Омоновский строй рассыпался. Потрёпанные, но окрылённые демонстранты устремились по Тверской дальше, ругательствами и плевками гоня перед собой редких, отбившихся от цепи омоновцев.
– Ур-р-ра-а-а-а! – ревел бегущий подле Валерьяна флотский офицер, бешено вращая глазами.
Через пару сотен метров перед ними вырос новый строй. Омоновцы были с дубинками, но без щитов. Демонстрантов вновь начали слаженно теснить с тротуаров и одновременно избивать: свирепо и беспощадно.
Валерьян крутился в гуще мечущихся тел, видя повсюду искажённые, взопрелые лица омоновцев, их белые, словно у пожарников, каски. Спотыкался об упавших, падал сам.
– Фашисты! Пиночетовцы! – крыли омоновцев проклятиями.
Демонстранты в отчаянном порыве прорвали и вторую цепь. Инстинкт подсказывал им, что рваться по Тверской дальше – единственный путь к спасению.
Вывернувшись из-под удара замахнувшегося на него омоновца, Валерьян нёсся вперёд с оставшимися на ногах демонстрантами. Отстающих, спотыкающихся хватали, заламывали, будто преступникам, руки, грубо тащили к автобусам и машинам, продолжая на ходу бить дубинками. Какой-то парень, прижатый к омоновскому автобусу, вскарабкался, спасаясь, на крышу, но через откидной люк его живо втащили за ноги внутрь. Кудрявая старушка, уже без берета, с кровавой гематомой в пол-лица, силилась подняться с мостовой, но никак не могла согнуть обездвиженную, очевидно сломанную ногу.
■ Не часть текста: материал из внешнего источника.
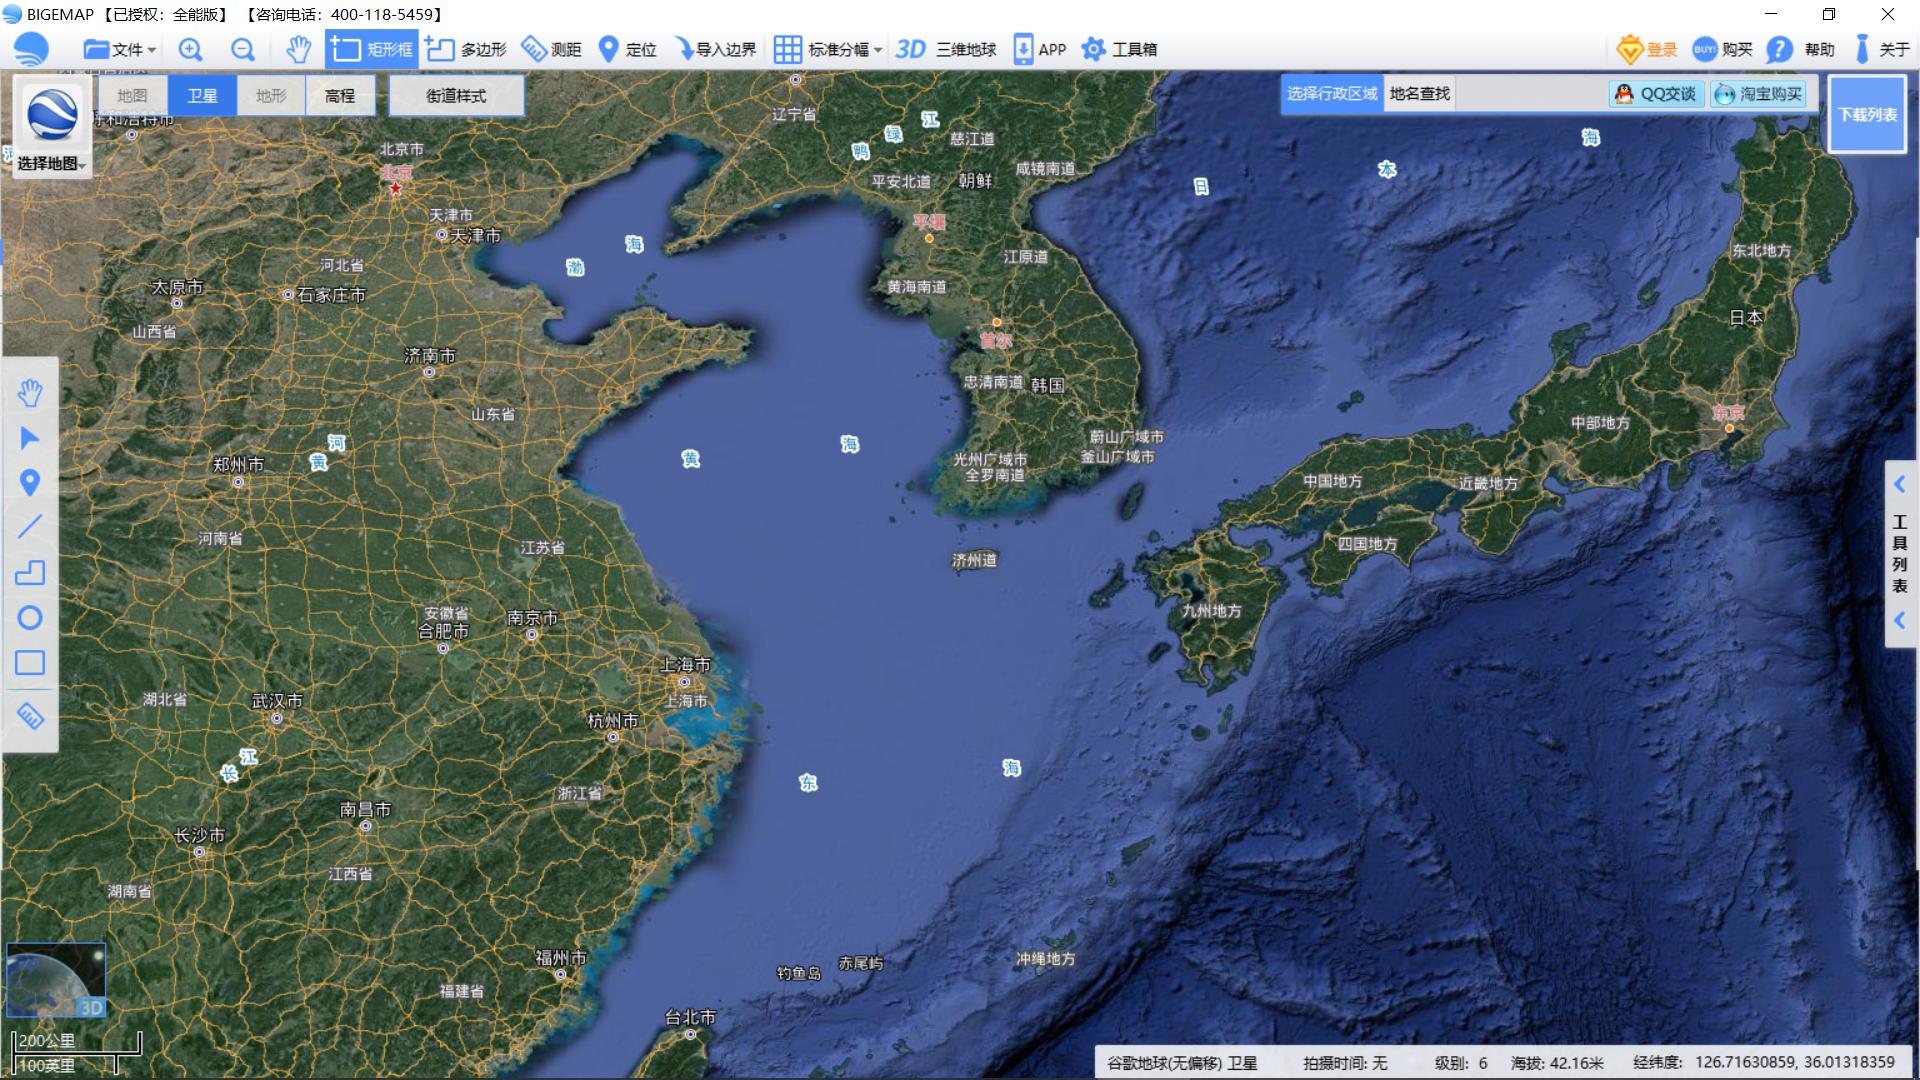Switch the map layer to 卫星
Image resolution: width=1920 pixels, height=1080 pixels.
202,95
– Прокляты будьте, в‐в-выродки! – р ыдала она.
Перед демонстрантами появилась третья цепь. ОМОН действовал расчётливо: с каждым новым прорывом толпа, теряя десятки и сотни обессиленными, упавшими, затащенными в автобусы и машины, делалась всё малочисленнее. Терехова уже не было видно, и остающимися на Тверской людьми пытался командовать другой офицер – в обрызганной кровью шинели, со свисающим с левого плеча полуоборванным погоном.
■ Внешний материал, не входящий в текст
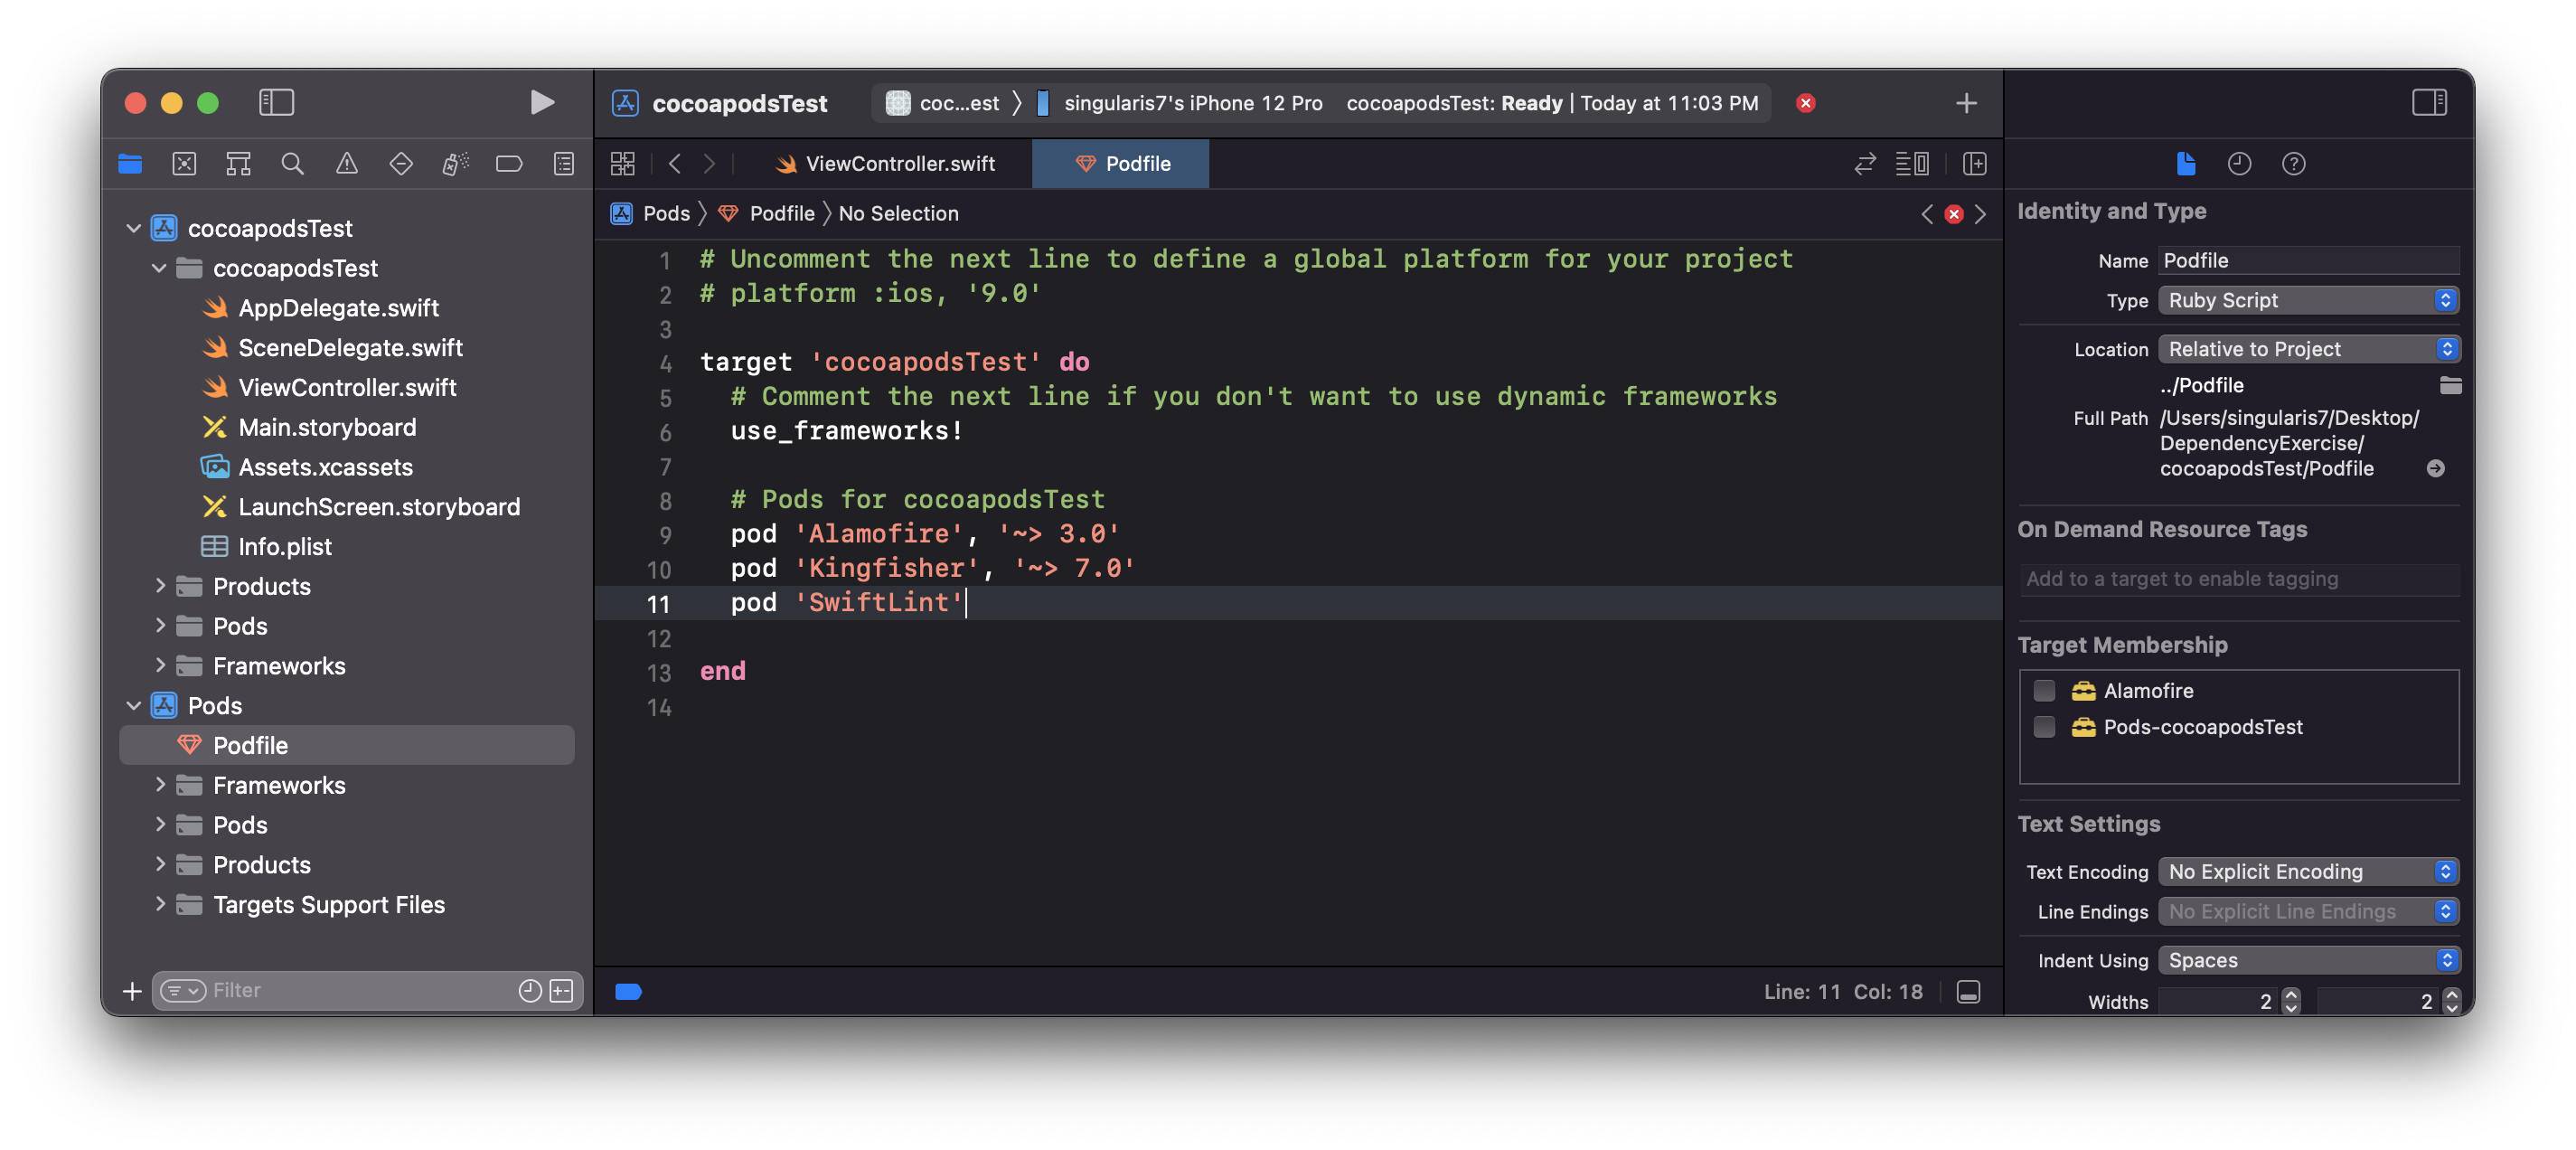
Task: Open the Type Ruby Script dropdown
Action: click(2307, 301)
– Руками сцепляйтесь! Не давайте себя растаскивать!
И, подавая пример, сам схватил под локти и притянул к себе другого офицера-отставника и какого-то гражданского в полушубке.
Поредевшую колонну окружили опять. Спереди наступала, маша дубинками, цепь, справа и слева стискивали щитами.
– Г-гады! – словно кровью плюясь, взвыл кто-то.
Старик-ветеран вдруг бесстрашно схватил набегающего омоновца за ворот.